You do realize you're talking about a conservative government. Unless there is money to be made, they don't give a sh!t.
@@drawyrral We have a left-liberal government. Unless there is money to be made and prestige to be gained, they don't give a sh!t.
@@alwaysfourfun1671I must be thinking of a different country.
@drawyrral You're not. The now ultra-liberal Tories are broadly useless with Nature but I wouldn't let Labour loose with it either. All the mainstream parties are tosh imo.
All this great work is largely down to the amazing efforts of ordinary people, not politics.
This is such a fantastic project, great job!
I live in North Kent. We used to have hundreds of Curlew in the creek. All gone now!
Great video. So glad farmers are cooperating!
Brilliant, love stuff like this 👍🏻
Great work ppl ❤
Excellent film. Excellent work. Well done for creating the film. Good luck with your amazing curlew conservation efforts.
Watching this on Christmas Day and with so many emotions not merely for people I fondly remember who have since passed, but also for the Curlews. I’m glad somebody owned up and spoke about the predator issues facing them and some of the solutions that are currently available. Intriguingly in my own studies predatory bird numbers and their biomass effects fluctuate widely through the season. Representative predatory population counts vary from as low as 5 per cent to 26 per cent throughout the year. Bear in mind I’m not counting every single Rook or Jackdaw, I merely mark them as a present and allocate a one to such birds. So many hungry mouths, claws and teeth to rob them of their young, but never a clear-cut one fits all conservation approach. Happy Christmas and thanks for a wonderful film.
I Love Curlews too. I lived on the Thames at Tilbury and as a kid I was a bird watcher and it was one of the high-lights of going out birdwatching. Thankfully there seems to be more around these days than there were back then?

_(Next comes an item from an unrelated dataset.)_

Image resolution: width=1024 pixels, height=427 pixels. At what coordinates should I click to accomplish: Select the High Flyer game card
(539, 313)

Sadly there are a lot fewer, down by 50% in past 25 years. Many of their breeding and wintering sites are under some sort of threat so we need to do all we can to help them. Best wishes.

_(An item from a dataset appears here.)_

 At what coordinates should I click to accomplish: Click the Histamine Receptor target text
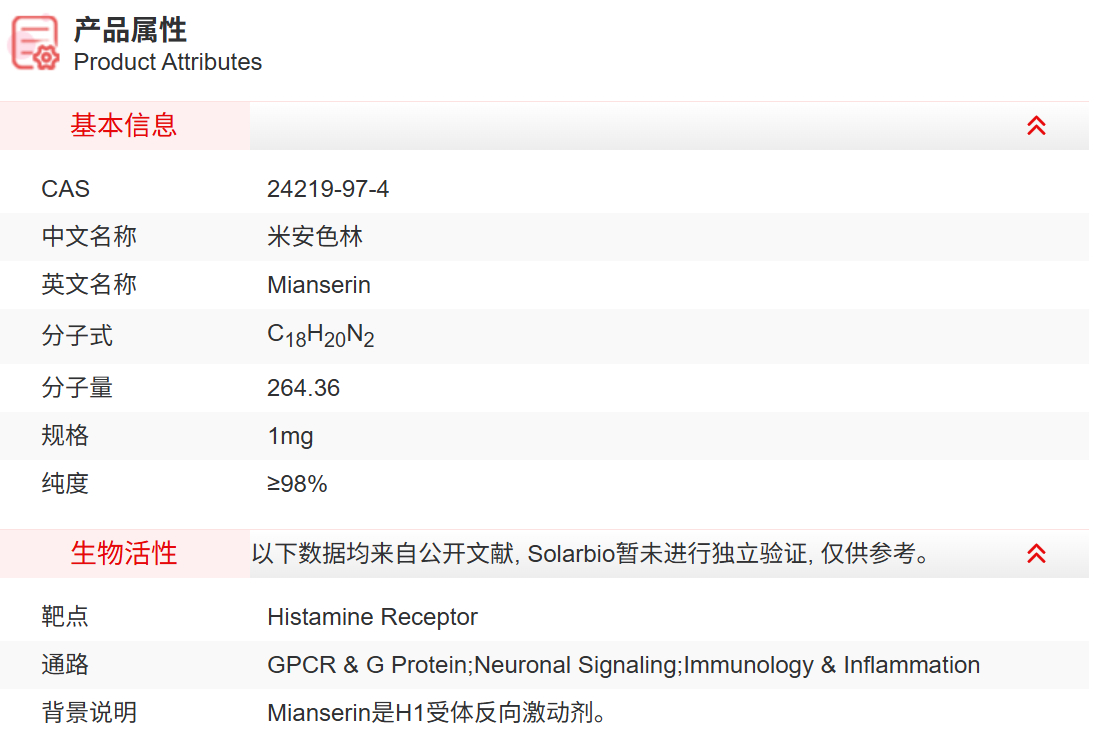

Wonderful piece. Love to see projects like these succeed for such an iconic species. Best wishes on all your recovery efforts
Thank you for your work. Might want to concentrate making the improved area a lot bigger, more food supply will certainly mean more birds. Get the farmers to do some fox removal.
the foxes have a place also and are key to the environmental health of the area. the effects of a species can be much more far reaching then its immediate interactions. learn ecology mate
youve magpies crow s badges foxes even hedge hogs you have to strike balance
Can you not take one egg from each nest and hatch it in an incubator? Then raise the chicks til they can fly and let them go.

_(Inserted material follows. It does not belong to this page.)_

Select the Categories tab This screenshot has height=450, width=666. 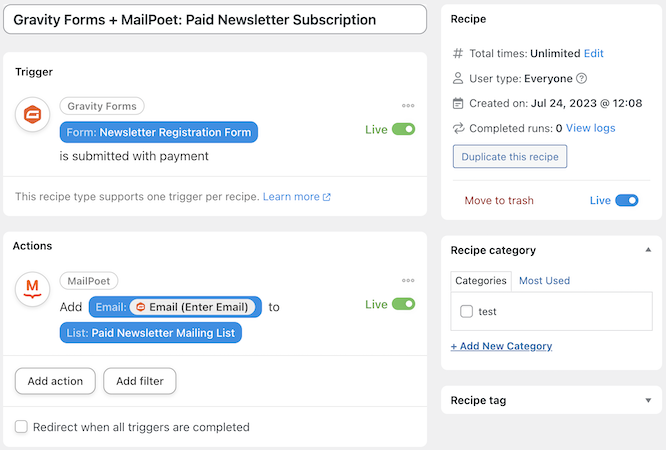pos(481,281)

some projects do this - 'head-starting', can make a contribution - but our approach is to give the birds the best chance of succeeding with the minumum level of intervention.
@@upperthameswadergroup5665 you have to step in before the gene pool degrades but accourding to my counts that has already occurred with the pop below 200
why not collect the eggs like they do with the crocks in florida raise them up tilll they can fly then let them go in the place they were collected at least till you have a stable pop.
I can't see how electric fences are 'natural habitat'. I want to feel positive about these good people's efforts but surely the clue lies in that canalised river. In nature it would have spread out and meandered creating damp, reed-bedded environments. Then, ground nesting birds perhaps would stand a chance without human intervention possibly.?
In England, Curlews are usually associated with habitats managed by man and have been able to adapt to breed in meadows and pasture along the Thames. The fencing is effective but hopefully only needed while the population recovers.